▶ _Problem statement_:
Check each line of the data below for the word "will", then extract the ones that have it.

*** Opening Data extracts ***

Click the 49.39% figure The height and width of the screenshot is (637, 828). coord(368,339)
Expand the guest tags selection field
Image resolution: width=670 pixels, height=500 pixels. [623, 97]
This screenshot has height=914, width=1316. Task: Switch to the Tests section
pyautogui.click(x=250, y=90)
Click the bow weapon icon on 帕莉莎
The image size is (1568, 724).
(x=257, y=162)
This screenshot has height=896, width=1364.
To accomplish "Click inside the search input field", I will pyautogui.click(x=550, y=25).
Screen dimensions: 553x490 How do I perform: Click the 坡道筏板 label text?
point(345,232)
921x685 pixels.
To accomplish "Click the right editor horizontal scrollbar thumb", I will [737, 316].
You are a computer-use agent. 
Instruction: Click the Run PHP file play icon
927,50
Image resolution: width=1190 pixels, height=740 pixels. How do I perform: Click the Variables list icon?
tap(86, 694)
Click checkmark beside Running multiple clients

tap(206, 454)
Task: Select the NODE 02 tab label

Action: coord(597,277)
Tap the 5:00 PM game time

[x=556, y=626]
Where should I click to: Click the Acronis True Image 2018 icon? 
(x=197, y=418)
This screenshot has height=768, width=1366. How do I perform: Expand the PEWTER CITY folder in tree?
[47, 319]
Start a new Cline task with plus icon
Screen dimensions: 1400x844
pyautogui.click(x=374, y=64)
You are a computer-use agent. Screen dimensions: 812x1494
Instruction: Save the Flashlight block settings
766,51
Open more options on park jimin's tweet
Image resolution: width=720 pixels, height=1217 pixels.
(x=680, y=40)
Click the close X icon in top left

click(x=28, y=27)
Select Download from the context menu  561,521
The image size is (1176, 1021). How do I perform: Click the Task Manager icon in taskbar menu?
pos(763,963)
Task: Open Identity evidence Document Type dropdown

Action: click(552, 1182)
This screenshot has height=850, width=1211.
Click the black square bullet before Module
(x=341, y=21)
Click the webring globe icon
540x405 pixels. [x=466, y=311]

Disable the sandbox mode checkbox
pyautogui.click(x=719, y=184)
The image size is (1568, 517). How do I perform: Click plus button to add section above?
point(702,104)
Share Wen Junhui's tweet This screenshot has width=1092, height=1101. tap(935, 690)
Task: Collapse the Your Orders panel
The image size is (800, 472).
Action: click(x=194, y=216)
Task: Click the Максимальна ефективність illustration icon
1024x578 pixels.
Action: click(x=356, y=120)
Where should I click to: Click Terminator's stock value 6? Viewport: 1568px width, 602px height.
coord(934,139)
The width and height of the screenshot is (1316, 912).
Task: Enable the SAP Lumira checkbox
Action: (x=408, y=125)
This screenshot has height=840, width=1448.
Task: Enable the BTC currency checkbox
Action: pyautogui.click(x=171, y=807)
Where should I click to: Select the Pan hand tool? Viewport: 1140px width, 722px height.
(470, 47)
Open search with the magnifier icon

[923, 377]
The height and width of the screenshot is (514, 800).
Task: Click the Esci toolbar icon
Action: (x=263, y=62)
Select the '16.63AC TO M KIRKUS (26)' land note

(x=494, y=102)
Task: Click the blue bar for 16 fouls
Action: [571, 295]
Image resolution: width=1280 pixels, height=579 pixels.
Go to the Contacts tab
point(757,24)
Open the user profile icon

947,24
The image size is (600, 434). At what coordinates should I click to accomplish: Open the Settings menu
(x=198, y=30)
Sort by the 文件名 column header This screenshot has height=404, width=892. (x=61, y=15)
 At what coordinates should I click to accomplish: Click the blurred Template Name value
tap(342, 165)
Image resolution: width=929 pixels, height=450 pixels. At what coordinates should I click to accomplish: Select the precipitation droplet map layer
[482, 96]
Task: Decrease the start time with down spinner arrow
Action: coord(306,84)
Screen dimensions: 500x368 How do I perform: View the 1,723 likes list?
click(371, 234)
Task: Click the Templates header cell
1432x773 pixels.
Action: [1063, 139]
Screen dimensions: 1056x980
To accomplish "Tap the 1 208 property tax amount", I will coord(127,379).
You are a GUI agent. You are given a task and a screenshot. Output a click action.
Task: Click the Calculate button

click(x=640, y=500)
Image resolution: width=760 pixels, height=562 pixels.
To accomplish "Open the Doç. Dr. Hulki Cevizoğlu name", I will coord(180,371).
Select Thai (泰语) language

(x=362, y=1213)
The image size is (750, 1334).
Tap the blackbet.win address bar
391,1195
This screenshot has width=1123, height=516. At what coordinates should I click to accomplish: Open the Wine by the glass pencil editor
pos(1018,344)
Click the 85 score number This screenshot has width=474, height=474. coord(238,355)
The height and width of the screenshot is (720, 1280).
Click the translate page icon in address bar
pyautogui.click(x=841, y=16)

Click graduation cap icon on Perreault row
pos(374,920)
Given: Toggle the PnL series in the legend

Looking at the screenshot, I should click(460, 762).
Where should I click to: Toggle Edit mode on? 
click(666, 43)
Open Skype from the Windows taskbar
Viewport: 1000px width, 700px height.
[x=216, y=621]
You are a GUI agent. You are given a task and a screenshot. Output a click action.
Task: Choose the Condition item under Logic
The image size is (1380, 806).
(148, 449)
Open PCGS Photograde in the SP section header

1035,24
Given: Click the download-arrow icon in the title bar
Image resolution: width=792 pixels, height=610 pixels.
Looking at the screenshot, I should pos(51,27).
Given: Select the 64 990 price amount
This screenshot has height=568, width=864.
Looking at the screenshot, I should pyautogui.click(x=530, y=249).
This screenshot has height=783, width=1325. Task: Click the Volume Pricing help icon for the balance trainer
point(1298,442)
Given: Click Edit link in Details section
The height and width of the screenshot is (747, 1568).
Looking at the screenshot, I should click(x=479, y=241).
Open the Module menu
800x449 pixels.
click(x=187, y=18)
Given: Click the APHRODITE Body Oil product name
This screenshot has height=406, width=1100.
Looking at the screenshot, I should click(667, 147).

*** Closing Data extracts ***

▶ _Exercise response_:
To accomplish "Click inside the search input field", I will pyautogui.click(x=550, y=25).
To accomplish "Click the right editor horizontal scrollbar thumb", I will [737, 316].
To accomplish "Tap the 1 208 property tax amount", I will coord(127,379).
To accomplish "Open the Doç. Dr. Hulki Cevizoğlu name", I will coord(180,371).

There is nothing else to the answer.